Monique Scott, PhD, is the Director of Museum Studies at Bryn Mawr College. She is an anthropologist that specializes in the representation of race in museums, particularly representations of Africa and people of African descent, the basis for her 2007 book Rethinking Evolution in the Museum: Envisioning African Origins. After serving as head of cultural education at the American Museum of Natural History for ten years, Monique joined Bryn Mawr College in 2015 to found the College’s Museum Studies program. At Bryn Mawr, Monique teaches about Africana studies, visual studies and museum anthropology; and uses Bryn Mawr’s robust collection of African objects to teach and curate campus exhibitions. Monique is a Consulting Scholar for the African Section at the Penn Museum and served on the curatorial advisory team responsible for the renovation and reinstallation of the Penn Museum permanent African galleries, which opened in the fall of 2019. Monique also co-curated the 2019 temporary exhibition “Colored People Time: Quotidian Pasts” at the Penn Institute of Contemporary Art, an exhibition that highlighted her archival research on the history of the Penn Museum’s Africa Collections. Monique also serves on the Philadelphia Museum of Art’s African-American Collections Committee, is a Research Associate in the Department of Anthropology at the American Museum of Natural History and is a Curatorial Associate at the Yale Peabody Museum.
Jia Hui Lee
I am an anthropologist of science and technology. I examine the cultural, political, and historical dimensions of how people produce knowledge to explain the world ("science"). I also look at how people invent, innovate, subvert, undermine, and repurpose technology. I have lived in Southeast Asia, East Africa, Europe, and North America. I am Malaysian, and this is reflected in the multiple intersecting identities I inhabit.
I am currently the 2021-2023 Andrew W. Mellon Post-Doctoral Fellow in the John B. Hurford '60 Center for the Arts and Humanities at Haverford College in Pennsylvania (Lenapehoking), USA. I am also a Visiting Assistant Professor of Anthropology.
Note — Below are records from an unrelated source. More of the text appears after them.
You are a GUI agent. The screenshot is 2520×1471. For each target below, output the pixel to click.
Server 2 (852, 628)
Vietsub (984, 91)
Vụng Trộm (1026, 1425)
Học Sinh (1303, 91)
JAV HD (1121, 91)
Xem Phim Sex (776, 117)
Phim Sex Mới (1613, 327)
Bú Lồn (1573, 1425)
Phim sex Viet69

My book project is a historically informed ethnography of various human-rodent encounters in zoological research, animal training, and pest management schemes in Tanzania. This project explores how more-than-human encounters in East Africa are crucial sites for generating theories and critiques that offer what Sylvia Wynter calls counterhumanist visions of being "human" in the 21st-century.